== Data records
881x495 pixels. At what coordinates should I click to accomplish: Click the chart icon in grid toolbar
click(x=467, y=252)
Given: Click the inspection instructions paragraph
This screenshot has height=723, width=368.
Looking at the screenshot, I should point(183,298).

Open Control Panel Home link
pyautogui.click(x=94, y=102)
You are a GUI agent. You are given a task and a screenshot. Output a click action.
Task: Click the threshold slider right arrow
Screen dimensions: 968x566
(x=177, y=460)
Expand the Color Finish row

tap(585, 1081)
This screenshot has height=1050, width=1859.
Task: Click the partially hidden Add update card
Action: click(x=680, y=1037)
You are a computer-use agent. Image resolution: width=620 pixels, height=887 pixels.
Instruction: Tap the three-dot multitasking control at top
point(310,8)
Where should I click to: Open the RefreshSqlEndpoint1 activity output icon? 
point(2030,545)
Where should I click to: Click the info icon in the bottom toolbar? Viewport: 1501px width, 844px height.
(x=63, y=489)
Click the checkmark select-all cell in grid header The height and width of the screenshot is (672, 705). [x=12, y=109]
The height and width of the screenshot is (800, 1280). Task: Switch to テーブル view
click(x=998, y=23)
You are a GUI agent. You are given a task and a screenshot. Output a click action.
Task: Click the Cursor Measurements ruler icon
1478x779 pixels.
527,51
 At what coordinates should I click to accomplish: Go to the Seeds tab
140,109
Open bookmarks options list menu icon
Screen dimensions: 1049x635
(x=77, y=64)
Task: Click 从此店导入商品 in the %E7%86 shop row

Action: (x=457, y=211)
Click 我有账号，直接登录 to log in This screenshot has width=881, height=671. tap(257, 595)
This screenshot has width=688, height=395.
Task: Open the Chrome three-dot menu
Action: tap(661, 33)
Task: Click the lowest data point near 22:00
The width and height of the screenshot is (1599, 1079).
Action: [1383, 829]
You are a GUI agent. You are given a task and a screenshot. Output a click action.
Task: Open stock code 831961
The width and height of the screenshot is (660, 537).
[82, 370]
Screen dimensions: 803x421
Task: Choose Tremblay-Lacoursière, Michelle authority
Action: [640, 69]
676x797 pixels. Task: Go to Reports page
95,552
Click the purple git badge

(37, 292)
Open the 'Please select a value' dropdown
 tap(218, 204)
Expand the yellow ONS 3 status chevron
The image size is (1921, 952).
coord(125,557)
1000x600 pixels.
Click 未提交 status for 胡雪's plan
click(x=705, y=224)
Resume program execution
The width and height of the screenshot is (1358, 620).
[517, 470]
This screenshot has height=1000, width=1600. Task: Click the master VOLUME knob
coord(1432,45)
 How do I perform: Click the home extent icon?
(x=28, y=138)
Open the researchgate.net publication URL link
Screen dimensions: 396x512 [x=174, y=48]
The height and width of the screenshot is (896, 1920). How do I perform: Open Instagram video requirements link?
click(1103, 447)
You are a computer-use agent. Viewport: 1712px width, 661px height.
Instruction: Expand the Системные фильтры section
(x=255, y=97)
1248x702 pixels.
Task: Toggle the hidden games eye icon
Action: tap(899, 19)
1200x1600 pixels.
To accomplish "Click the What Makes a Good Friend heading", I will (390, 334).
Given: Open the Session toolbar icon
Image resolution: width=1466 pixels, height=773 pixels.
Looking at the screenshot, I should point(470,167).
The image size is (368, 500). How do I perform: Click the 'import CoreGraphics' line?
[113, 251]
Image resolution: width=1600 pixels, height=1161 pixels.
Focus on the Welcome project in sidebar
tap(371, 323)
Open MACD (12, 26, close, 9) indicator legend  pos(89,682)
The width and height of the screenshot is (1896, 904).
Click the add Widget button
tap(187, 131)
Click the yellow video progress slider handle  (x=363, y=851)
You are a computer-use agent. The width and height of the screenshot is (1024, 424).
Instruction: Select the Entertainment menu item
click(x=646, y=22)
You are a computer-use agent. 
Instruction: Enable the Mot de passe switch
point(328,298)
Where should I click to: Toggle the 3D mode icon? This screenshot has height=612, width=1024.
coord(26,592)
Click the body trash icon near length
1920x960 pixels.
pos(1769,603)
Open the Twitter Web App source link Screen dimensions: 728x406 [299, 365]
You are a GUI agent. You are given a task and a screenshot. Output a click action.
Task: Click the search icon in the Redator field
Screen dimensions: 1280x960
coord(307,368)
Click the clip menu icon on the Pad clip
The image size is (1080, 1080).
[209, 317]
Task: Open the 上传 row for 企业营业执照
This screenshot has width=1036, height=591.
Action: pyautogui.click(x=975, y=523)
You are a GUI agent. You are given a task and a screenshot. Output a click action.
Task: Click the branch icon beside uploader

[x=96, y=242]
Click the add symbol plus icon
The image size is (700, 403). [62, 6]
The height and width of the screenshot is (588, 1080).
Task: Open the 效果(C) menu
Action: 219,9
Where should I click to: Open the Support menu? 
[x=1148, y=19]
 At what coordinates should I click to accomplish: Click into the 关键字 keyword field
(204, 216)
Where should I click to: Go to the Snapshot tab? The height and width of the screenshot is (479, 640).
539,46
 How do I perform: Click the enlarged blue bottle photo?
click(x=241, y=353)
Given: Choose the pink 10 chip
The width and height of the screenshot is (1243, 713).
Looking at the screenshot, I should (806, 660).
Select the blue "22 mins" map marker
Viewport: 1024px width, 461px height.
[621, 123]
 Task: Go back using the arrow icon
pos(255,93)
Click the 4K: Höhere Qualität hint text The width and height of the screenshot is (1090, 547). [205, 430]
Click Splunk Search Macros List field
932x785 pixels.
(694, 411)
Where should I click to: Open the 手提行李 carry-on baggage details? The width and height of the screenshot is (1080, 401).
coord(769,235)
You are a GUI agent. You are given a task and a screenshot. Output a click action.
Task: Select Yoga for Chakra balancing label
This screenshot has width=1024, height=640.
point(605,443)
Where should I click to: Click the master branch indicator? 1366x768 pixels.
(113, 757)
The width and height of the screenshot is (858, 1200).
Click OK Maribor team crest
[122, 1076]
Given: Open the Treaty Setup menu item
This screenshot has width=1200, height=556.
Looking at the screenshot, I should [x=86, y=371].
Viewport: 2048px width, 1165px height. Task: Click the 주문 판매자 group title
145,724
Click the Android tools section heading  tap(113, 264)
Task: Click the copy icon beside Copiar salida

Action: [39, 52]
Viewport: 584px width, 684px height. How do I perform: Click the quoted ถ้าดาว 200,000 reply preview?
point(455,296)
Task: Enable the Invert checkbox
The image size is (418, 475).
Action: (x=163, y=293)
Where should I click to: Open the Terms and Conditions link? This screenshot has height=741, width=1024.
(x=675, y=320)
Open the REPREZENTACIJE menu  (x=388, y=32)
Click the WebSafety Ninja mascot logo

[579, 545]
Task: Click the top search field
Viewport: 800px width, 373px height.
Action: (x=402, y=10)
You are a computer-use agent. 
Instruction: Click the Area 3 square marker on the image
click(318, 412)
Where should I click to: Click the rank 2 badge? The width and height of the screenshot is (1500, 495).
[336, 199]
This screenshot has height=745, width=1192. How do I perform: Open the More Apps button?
====
Take the entries above and copy them exactly from the first line through the line with "Task: Click the threshold slider right arrow"; leave out every line after it.

_Written answer:_
881x495 pixels. At what coordinates should I click to accomplish: Click the chart icon in grid toolbar
click(x=467, y=252)
Given: Click the inspection instructions paragraph
This screenshot has height=723, width=368.
Looking at the screenshot, I should point(183,298).

Open Control Panel Home link
pyautogui.click(x=94, y=102)
You are a GUI agent. You are given a task and a screenshot. Output a click action.
Task: Click the threshold slider right arrow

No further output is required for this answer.